Collected data entries:
*** Block opens ***

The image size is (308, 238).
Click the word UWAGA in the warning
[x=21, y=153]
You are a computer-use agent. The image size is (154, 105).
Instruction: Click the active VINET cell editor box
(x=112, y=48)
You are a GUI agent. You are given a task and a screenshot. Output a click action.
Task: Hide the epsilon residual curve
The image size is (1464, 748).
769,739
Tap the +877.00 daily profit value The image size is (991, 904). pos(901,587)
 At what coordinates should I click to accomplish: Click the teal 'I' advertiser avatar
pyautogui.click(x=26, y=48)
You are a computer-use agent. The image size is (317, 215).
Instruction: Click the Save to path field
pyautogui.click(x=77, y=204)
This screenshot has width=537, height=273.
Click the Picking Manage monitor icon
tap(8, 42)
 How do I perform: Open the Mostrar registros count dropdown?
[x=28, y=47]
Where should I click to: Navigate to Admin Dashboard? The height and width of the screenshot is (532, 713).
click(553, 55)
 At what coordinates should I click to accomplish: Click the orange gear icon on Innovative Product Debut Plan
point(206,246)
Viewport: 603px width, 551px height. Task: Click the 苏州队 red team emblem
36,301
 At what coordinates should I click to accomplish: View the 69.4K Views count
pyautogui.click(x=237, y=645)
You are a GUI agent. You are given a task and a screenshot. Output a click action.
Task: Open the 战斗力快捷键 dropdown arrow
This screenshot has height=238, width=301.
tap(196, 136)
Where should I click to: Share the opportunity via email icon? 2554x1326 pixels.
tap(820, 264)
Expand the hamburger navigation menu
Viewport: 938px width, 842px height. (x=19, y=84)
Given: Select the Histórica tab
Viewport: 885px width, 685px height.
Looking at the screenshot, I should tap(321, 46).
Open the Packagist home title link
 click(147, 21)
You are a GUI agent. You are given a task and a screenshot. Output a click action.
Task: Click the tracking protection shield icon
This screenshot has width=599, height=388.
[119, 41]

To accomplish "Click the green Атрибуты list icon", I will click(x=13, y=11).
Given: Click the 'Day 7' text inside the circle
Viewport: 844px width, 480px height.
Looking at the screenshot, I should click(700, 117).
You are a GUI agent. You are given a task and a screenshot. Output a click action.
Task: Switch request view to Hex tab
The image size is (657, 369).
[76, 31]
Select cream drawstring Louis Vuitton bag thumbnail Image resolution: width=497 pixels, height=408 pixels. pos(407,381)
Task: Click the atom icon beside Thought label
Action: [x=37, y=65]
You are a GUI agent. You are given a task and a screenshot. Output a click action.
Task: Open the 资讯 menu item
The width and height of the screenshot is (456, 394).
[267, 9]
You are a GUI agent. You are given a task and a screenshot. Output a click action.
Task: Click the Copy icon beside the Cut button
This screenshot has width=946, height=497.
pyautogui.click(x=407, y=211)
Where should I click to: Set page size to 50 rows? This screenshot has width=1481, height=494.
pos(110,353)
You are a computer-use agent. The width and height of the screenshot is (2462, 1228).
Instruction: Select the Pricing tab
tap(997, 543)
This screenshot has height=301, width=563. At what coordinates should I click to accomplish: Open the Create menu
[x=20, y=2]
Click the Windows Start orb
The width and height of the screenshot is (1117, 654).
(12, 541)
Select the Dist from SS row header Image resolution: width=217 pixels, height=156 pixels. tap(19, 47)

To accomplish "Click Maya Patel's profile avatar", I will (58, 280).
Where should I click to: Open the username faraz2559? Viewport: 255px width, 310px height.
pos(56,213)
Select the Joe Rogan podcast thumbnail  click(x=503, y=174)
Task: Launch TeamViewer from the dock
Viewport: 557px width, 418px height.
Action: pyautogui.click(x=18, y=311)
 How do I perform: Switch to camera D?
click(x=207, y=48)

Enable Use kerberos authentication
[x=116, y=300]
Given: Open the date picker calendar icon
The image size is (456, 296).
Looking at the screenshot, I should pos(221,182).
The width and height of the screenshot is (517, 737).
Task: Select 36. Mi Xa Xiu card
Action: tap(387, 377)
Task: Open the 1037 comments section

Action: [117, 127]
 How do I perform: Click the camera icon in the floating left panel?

*** Block closes ***

WHAT NEEDS TO BE DONE:
Faithfully copy every entry, leaving nothing out.

RESULT:
The image size is (308, 238).
Click the word UWAGA in the warning
[x=21, y=153]
You are a computer-use agent. The image size is (154, 105).
Instruction: Click the active VINET cell editor box
(x=112, y=48)
You are a GUI agent. You are given a task and a screenshot. Output a click action.
Task: Hide the epsilon residual curve
The image size is (1464, 748).
769,739
Tap the +877.00 daily profit value The image size is (991, 904). pos(901,587)
 At what coordinates should I click to accomplish: Click the teal 'I' advertiser avatar
pyautogui.click(x=26, y=48)
You are a computer-use agent. The image size is (317, 215).
Instruction: Click the Save to path field
pyautogui.click(x=77, y=204)
This screenshot has width=537, height=273.
Click the Picking Manage monitor icon
tap(8, 42)
 How do I perform: Open the Mostrar registros count dropdown?
[x=28, y=47]
Where should I click to: Navigate to Admin Dashboard? The height and width of the screenshot is (532, 713).
click(553, 55)
 At what coordinates should I click to accomplish: Click the orange gear icon on Innovative Product Debut Plan
point(206,246)
Viewport: 603px width, 551px height. Task: Click the 苏州队 red team emblem
36,301
 At what coordinates should I click to accomplish: View the 69.4K Views count
pyautogui.click(x=237, y=645)
You are a GUI agent. You are given a task and a screenshot. Output a click action.
Task: Open the 战斗力快捷键 dropdown arrow
This screenshot has height=238, width=301.
tap(196, 136)
Where should I click to: Share the opportunity via email icon? 2554x1326 pixels.
tap(820, 264)
Expand the hamburger navigation menu
Viewport: 938px width, 842px height. (x=19, y=84)
Given: Select the Histórica tab
Viewport: 885px width, 685px height.
Looking at the screenshot, I should tap(321, 46).
Open the Packagist home title link
 click(147, 21)
You are a GUI agent. You are given a task and a screenshot. Output a click action.
Task: Click the tracking protection shield icon
This screenshot has width=599, height=388.
[119, 41]

To accomplish "Click the green Атрибуты list icon", I will click(x=13, y=11).
Given: Click the 'Day 7' text inside the circle
Viewport: 844px width, 480px height.
Looking at the screenshot, I should click(700, 117).
You are a GUI agent. You are given a task and a screenshot. Output a click action.
Task: Switch request view to Hex tab
The image size is (657, 369).
[76, 31]
Select cream drawstring Louis Vuitton bag thumbnail Image resolution: width=497 pixels, height=408 pixels. pos(407,381)
Task: Click the atom icon beside Thought label
Action: [x=37, y=65]
You are a GUI agent. You are given a task and a screenshot. Output a click action.
Task: Open the 资讯 menu item
The width and height of the screenshot is (456, 394).
[267, 9]
You are a GUI agent. You are given a task and a screenshot. Output a click action.
Task: Click the Copy icon beside the Cut button
This screenshot has width=946, height=497.
pyautogui.click(x=407, y=211)
Where should I click to: Set page size to 50 rows? This screenshot has width=1481, height=494.
pos(110,353)
You are a computer-use agent. The width and height of the screenshot is (2462, 1228).
Instruction: Select the Pricing tab
tap(997, 543)
This screenshot has height=301, width=563. At what coordinates should I click to accomplish: Open the Create menu
[x=20, y=2]
Click the Windows Start orb
The width and height of the screenshot is (1117, 654).
(12, 541)
Select the Dist from SS row header Image resolution: width=217 pixels, height=156 pixels. tap(19, 47)

To accomplish "Click Maya Patel's profile avatar", I will (58, 280).
Where should I click to: Open the username faraz2559? Viewport: 255px width, 310px height.
pos(56,213)
Select the Joe Rogan podcast thumbnail  click(x=503, y=174)
Task: Launch TeamViewer from the dock
Viewport: 557px width, 418px height.
Action: pyautogui.click(x=18, y=311)
 How do I perform: Switch to camera D?
click(x=207, y=48)

Enable Use kerberos authentication
[x=116, y=300]
Given: Open the date picker calendar icon
The image size is (456, 296).
Looking at the screenshot, I should pos(221,182).
The width and height of the screenshot is (517, 737).
Task: Select 36. Mi Xa Xiu card
Action: tap(387, 377)
Task: Open the 1037 comments section

Action: [117, 127]
 How do I perform: Click the camera icon in the floating left panel?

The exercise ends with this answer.